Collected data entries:
--------------------

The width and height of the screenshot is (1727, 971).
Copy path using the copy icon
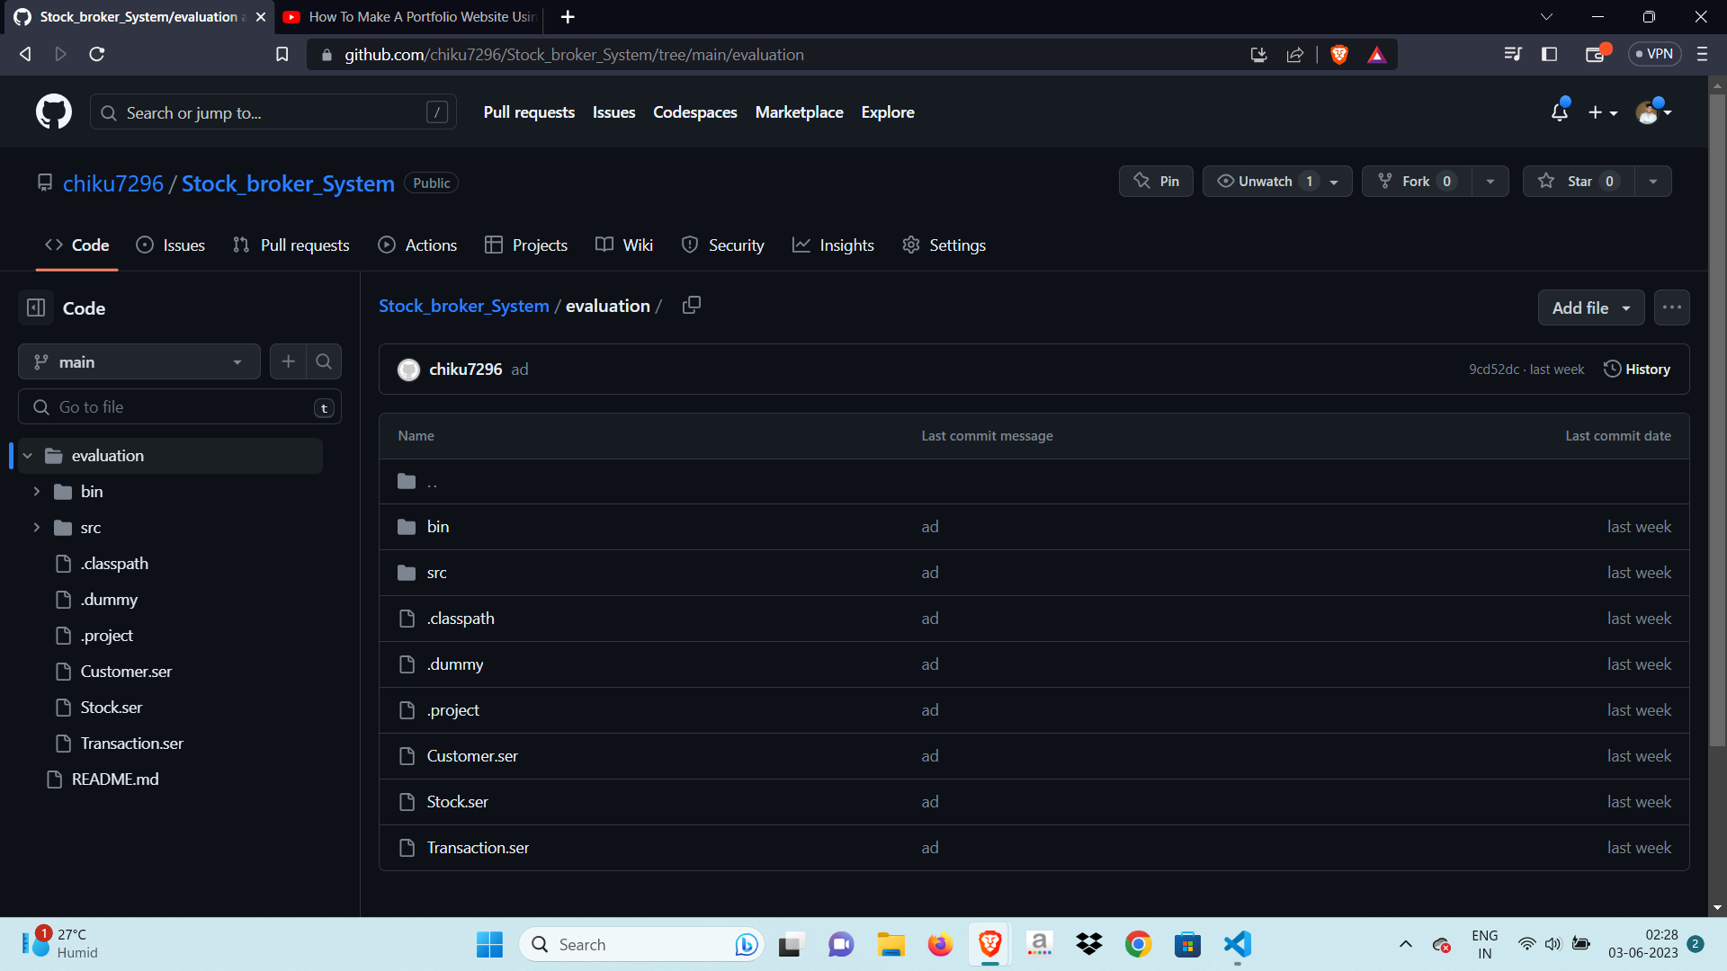(x=691, y=306)
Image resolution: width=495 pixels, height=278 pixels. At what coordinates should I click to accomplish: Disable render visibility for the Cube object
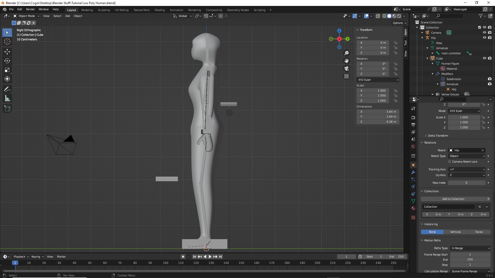click(x=490, y=58)
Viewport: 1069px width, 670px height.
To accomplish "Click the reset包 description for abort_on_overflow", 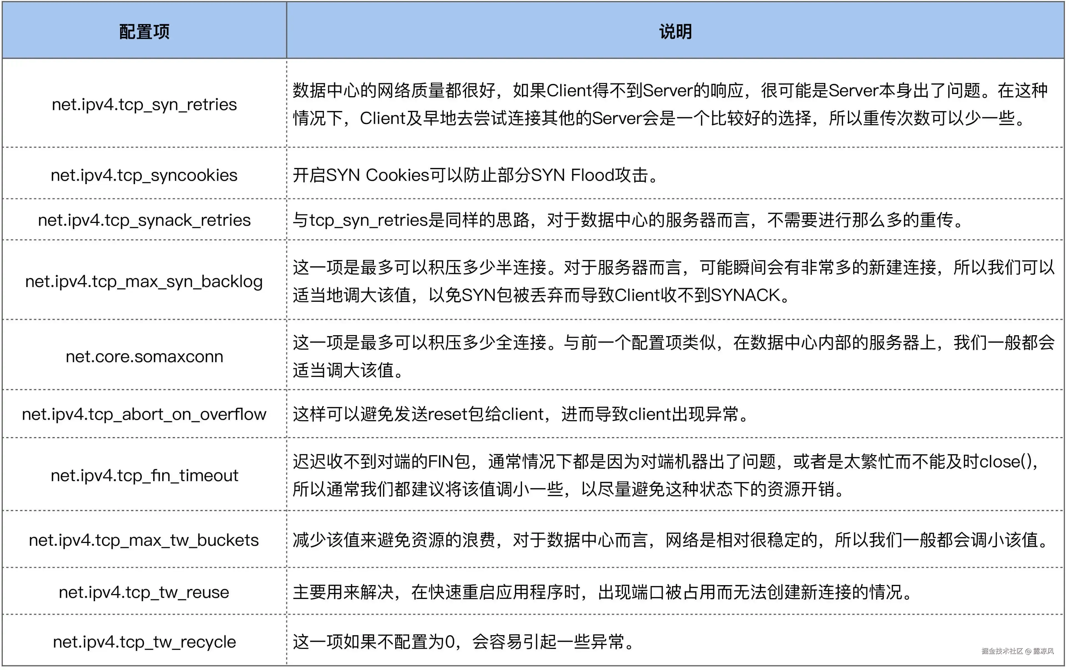I will [x=521, y=414].
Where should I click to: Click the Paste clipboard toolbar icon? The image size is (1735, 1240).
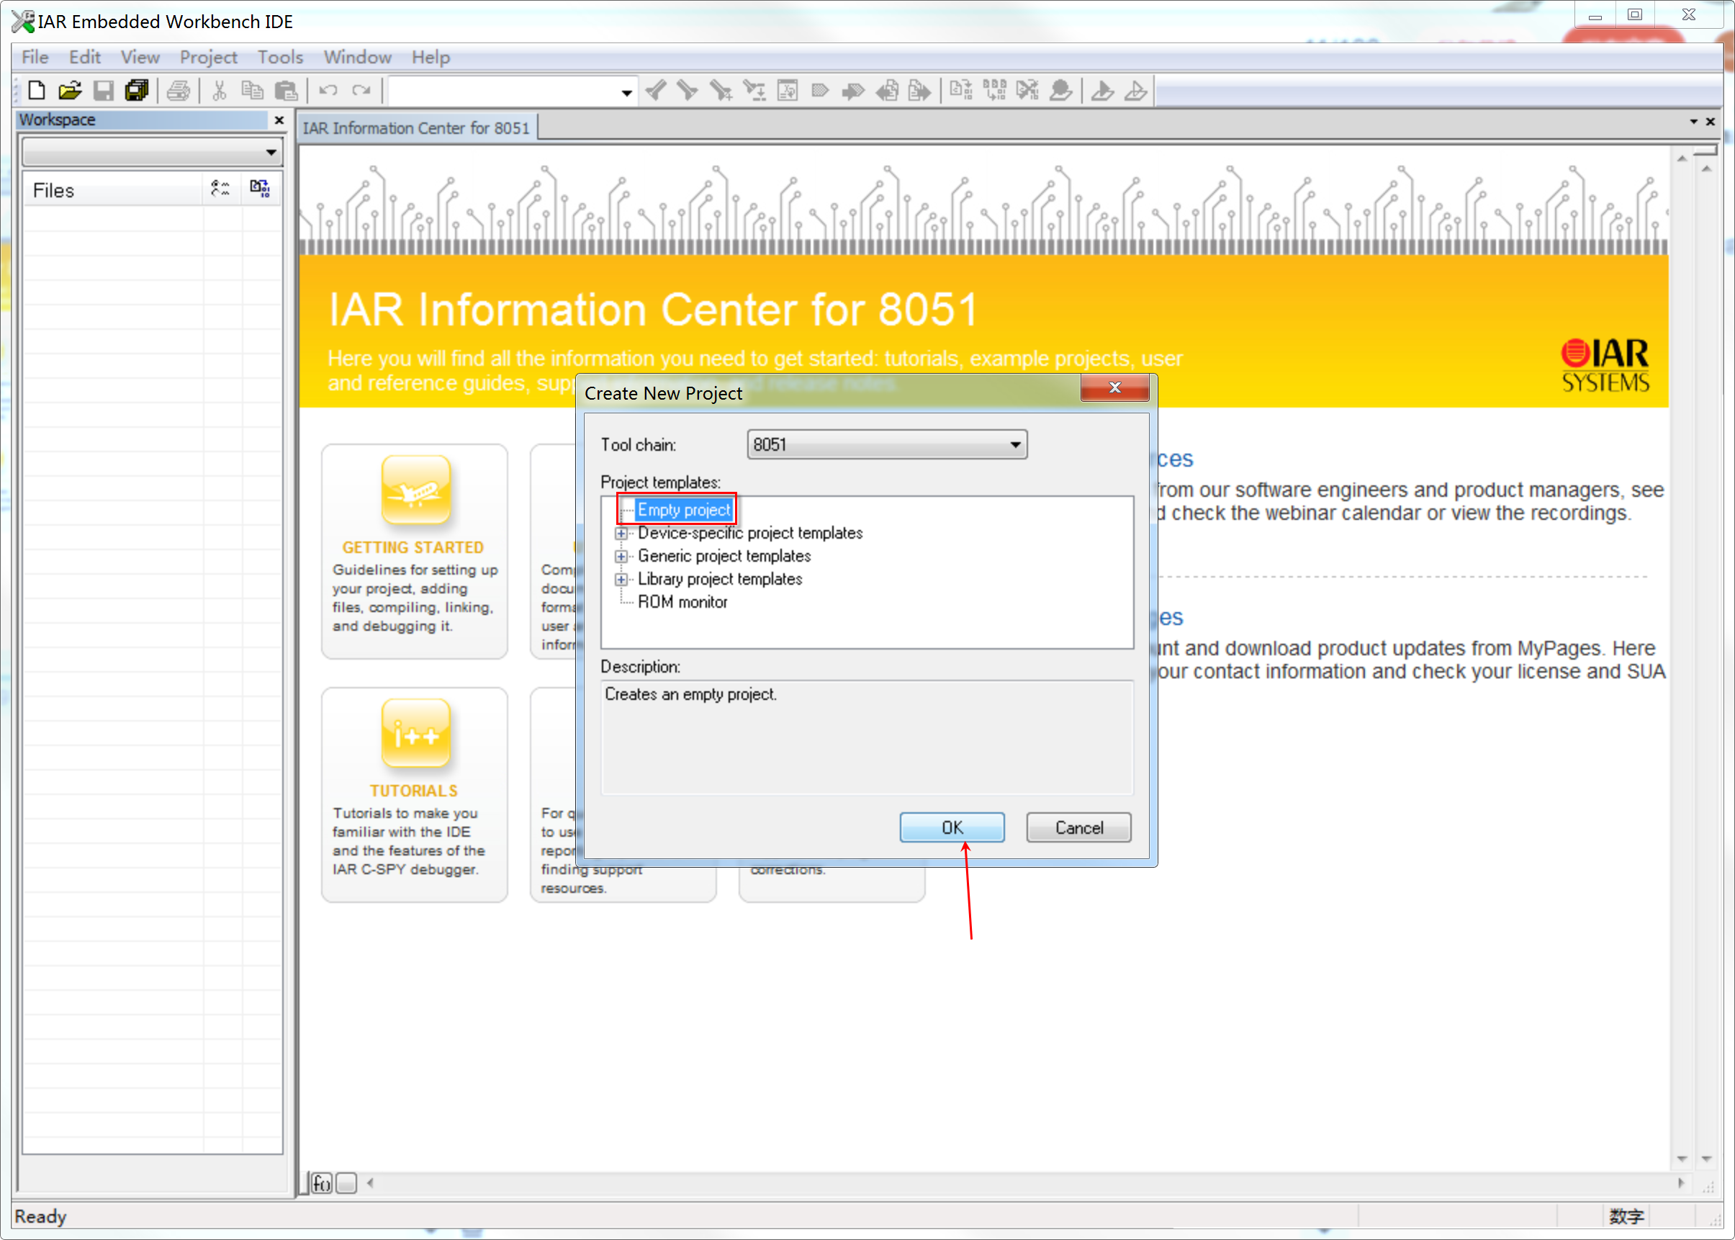pos(286,91)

--------------------

▶ _Problem description_: Output exactly the lines from the one that has "Where should I" through the end of the data. Do not include pictures.

▶ _Response_:
Where should I click to: Click the Paste clipboard toolbar icon? The image size is (1735, 1240).
pos(286,91)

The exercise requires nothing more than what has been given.